→ PROBLEM REQUIREMENTS
What is needed is the exact text of each line in the listing below from the one with "Screen dimensions: 644x338" up to and including the one with "the favorites star", and no pictures.

→ DATASET
=== Begin Enclosure ===

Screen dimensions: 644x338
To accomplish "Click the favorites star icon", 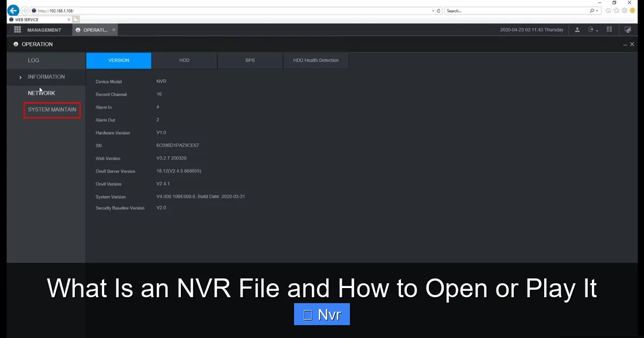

=== End Enclosure ===
=== Begin Enclosure ===

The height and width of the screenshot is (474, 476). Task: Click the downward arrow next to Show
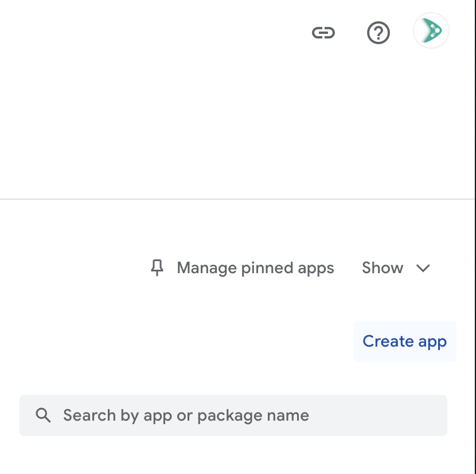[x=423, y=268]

=== End Enclosure ===
=== Begin Enclosure ===

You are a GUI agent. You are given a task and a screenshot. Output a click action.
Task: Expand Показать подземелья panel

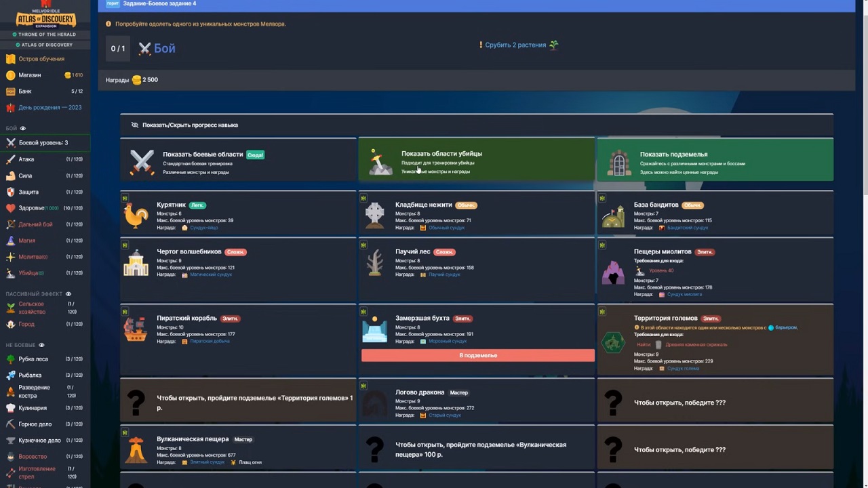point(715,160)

=== End Enclosure ===

→ TASK RESPONSE
Screen dimensions: 644x338
To accomplish "Click the favorites star icon", 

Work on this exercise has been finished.